Extracted records:

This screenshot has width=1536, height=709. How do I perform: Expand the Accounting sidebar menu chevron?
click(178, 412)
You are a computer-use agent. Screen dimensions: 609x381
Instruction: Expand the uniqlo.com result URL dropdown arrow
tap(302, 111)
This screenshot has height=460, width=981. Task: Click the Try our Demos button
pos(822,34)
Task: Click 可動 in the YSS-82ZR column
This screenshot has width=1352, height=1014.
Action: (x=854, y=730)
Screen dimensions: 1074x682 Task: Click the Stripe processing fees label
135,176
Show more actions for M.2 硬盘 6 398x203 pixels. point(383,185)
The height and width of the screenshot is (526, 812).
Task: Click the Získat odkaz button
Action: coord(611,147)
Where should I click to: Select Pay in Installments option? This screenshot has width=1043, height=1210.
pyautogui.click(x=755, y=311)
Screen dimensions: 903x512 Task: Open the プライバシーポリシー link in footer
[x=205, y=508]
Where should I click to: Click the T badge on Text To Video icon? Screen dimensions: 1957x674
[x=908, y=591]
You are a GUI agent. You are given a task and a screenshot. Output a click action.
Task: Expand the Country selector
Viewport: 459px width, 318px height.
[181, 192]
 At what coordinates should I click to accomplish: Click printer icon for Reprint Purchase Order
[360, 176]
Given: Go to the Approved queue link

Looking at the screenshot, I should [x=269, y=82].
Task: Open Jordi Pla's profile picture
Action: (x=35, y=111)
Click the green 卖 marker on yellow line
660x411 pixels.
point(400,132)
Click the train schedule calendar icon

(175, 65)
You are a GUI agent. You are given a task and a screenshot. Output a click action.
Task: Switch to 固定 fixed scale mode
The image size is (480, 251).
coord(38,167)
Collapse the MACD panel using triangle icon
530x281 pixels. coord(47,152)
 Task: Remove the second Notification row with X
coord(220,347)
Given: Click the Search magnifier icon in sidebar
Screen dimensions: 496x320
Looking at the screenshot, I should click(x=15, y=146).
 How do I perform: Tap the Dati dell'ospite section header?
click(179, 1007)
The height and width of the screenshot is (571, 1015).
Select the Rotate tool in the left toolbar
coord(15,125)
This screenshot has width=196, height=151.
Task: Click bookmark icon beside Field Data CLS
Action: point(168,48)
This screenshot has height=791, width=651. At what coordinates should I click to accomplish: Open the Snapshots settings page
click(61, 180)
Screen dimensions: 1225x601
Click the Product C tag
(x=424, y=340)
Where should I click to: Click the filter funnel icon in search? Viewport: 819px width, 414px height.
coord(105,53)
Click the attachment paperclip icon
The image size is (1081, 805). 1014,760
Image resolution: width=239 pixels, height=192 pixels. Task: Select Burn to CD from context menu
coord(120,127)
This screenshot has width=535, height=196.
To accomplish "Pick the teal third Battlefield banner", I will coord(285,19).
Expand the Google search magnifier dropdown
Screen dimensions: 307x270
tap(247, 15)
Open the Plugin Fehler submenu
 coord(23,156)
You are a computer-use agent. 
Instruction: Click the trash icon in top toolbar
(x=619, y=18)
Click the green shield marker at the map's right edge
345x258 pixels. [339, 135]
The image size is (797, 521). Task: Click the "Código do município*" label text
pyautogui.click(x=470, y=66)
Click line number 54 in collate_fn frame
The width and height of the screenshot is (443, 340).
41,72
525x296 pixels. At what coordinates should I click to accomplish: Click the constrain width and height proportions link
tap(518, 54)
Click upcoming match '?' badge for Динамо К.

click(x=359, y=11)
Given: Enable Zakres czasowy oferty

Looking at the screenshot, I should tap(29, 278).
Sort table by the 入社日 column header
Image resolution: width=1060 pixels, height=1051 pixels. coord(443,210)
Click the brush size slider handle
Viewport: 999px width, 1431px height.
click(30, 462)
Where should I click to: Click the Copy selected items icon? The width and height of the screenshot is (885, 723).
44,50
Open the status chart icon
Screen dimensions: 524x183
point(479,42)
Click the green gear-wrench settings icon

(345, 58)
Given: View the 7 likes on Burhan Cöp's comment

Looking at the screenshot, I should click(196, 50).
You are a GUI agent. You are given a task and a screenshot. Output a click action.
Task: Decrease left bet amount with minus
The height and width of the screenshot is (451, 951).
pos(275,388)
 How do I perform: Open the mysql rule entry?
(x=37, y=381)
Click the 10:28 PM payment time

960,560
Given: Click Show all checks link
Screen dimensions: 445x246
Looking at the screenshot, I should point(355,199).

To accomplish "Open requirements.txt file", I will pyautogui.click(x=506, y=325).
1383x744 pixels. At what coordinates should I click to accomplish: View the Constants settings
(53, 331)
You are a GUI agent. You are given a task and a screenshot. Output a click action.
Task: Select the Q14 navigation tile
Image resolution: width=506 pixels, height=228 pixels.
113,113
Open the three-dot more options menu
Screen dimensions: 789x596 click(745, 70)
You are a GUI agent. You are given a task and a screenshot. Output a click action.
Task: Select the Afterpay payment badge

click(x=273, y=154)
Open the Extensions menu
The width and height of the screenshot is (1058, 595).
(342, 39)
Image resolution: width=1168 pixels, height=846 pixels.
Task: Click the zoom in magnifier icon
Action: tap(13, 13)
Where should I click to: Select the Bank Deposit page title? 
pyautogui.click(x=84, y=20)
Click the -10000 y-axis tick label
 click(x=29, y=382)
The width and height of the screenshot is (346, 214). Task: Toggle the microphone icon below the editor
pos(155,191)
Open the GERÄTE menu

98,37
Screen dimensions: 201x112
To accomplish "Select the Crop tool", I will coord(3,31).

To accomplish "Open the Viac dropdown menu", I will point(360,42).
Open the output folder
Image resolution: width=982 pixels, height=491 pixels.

Assignment:
Please, from the entries above, set down exactly the lines from the one containing "Expand the Google search magnifier dropdown" through the one containing "Given: Click Show all checks link", and only those.

Exercise result:
Expand the Google search magnifier dropdown
Screen dimensions: 307x270
tap(247, 15)
Open the Plugin Fehler submenu
 coord(23,156)
You are a computer-use agent. 
Instruction: Click the trash icon in top toolbar
(x=619, y=18)
Click the green shield marker at the map's right edge
345x258 pixels. [339, 135]
The image size is (797, 521). Task: Click the "Código do município*" label text
pyautogui.click(x=470, y=66)
Click line number 54 in collate_fn frame
The width and height of the screenshot is (443, 340).
41,72
525x296 pixels. At what coordinates should I click to accomplish: Click the constrain width and height proportions link
tap(518, 54)
Click upcoming match '?' badge for Динамо К.

click(x=359, y=11)
Given: Enable Zakres czasowy oferty

Looking at the screenshot, I should tap(29, 278).
Sort table by the 入社日 column header
Image resolution: width=1060 pixels, height=1051 pixels. coord(443,210)
Click the brush size slider handle
Viewport: 999px width, 1431px height.
click(30, 462)
Where should I click to: Click the Copy selected items icon? The width and height of the screenshot is (885, 723).
44,50
Open the status chart icon
Screen dimensions: 524x183
point(479,42)
Click the green gear-wrench settings icon

(345, 58)
Given: View the 7 likes on Burhan Cöp's comment

Looking at the screenshot, I should click(196, 50).
You are a GUI agent. You are given a task and a screenshot. Output a click action.
Task: Decrease left bet amount with minus
The height and width of the screenshot is (451, 951).
pos(275,388)
 How do I perform: Open the mysql rule entry?
(x=37, y=381)
Click the 10:28 PM payment time

960,560
Given: Click Show all checks link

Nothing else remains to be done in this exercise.